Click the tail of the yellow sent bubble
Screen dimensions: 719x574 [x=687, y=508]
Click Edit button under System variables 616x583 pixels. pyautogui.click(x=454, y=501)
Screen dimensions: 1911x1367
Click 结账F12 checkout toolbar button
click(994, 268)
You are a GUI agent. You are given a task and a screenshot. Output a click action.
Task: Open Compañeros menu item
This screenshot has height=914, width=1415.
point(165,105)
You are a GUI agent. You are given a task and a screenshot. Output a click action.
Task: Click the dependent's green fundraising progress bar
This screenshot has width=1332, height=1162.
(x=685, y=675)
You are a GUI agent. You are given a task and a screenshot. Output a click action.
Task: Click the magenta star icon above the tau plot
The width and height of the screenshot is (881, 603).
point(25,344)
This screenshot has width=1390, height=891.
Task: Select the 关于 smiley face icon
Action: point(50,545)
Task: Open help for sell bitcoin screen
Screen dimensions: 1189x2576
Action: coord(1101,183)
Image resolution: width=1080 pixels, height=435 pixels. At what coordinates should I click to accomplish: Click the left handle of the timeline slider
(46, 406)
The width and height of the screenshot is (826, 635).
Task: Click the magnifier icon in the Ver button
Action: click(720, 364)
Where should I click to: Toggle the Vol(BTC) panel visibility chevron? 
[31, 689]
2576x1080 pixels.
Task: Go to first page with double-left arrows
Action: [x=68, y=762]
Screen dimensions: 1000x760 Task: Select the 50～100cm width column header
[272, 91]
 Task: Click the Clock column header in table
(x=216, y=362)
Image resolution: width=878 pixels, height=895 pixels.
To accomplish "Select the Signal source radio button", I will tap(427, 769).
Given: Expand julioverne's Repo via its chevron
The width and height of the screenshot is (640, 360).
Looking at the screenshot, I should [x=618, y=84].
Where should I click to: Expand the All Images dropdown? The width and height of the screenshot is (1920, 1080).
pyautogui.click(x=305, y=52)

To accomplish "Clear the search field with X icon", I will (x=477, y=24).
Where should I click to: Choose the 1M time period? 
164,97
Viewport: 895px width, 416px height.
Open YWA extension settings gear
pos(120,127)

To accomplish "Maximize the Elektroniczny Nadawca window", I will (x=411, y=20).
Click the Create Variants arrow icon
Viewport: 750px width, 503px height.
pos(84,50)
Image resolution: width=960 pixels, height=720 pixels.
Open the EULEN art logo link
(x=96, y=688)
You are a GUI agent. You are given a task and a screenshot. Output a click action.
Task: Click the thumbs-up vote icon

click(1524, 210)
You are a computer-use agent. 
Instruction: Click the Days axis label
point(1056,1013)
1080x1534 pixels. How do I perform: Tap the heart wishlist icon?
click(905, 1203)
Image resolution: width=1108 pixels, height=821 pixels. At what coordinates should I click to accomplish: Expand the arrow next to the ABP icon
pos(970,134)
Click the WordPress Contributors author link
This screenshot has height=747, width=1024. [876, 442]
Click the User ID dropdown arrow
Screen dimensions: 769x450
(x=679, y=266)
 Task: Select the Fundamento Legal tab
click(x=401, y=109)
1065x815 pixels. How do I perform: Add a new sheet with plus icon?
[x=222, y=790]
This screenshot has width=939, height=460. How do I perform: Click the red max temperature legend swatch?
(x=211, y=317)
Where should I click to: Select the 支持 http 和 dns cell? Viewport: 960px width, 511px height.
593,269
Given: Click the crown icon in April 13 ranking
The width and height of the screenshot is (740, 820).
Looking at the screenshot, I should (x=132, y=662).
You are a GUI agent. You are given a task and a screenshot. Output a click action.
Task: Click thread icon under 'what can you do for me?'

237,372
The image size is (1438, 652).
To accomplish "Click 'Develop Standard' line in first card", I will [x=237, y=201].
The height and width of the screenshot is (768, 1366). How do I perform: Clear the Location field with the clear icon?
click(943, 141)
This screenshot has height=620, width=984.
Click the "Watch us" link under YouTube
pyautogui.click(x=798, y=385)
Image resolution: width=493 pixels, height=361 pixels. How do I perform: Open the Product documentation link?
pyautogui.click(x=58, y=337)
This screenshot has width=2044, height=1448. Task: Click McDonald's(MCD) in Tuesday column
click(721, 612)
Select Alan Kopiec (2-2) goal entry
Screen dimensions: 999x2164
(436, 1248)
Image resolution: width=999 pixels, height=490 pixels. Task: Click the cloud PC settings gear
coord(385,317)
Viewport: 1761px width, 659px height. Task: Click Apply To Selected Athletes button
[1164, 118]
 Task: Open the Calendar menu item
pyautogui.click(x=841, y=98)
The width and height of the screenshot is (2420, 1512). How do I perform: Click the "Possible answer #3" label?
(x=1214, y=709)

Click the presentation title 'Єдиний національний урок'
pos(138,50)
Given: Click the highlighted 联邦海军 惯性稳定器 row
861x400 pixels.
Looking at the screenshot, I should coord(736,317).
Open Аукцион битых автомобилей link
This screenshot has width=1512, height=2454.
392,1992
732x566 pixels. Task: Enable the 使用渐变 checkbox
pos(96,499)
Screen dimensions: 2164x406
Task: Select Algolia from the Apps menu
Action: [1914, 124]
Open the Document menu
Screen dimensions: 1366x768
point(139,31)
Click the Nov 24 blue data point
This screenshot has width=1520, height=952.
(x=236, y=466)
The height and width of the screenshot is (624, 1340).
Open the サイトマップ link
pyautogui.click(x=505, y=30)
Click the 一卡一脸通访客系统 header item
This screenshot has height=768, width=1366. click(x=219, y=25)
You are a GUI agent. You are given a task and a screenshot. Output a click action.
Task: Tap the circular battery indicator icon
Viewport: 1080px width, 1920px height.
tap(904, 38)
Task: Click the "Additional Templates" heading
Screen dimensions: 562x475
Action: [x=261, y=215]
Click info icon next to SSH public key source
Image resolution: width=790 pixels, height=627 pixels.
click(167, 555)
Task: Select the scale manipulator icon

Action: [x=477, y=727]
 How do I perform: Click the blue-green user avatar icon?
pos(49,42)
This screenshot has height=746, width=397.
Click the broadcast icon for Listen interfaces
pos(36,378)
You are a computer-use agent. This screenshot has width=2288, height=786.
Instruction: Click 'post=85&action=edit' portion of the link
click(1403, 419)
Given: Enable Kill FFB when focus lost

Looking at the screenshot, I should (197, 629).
^^^^
Wherever a line in the entries holds "computer", copy that line.

RESPONSE TO THE EXERCISE:
You are a computer-use agent. 
You are a computer-use agent. This screenshot has width=2288, height=786.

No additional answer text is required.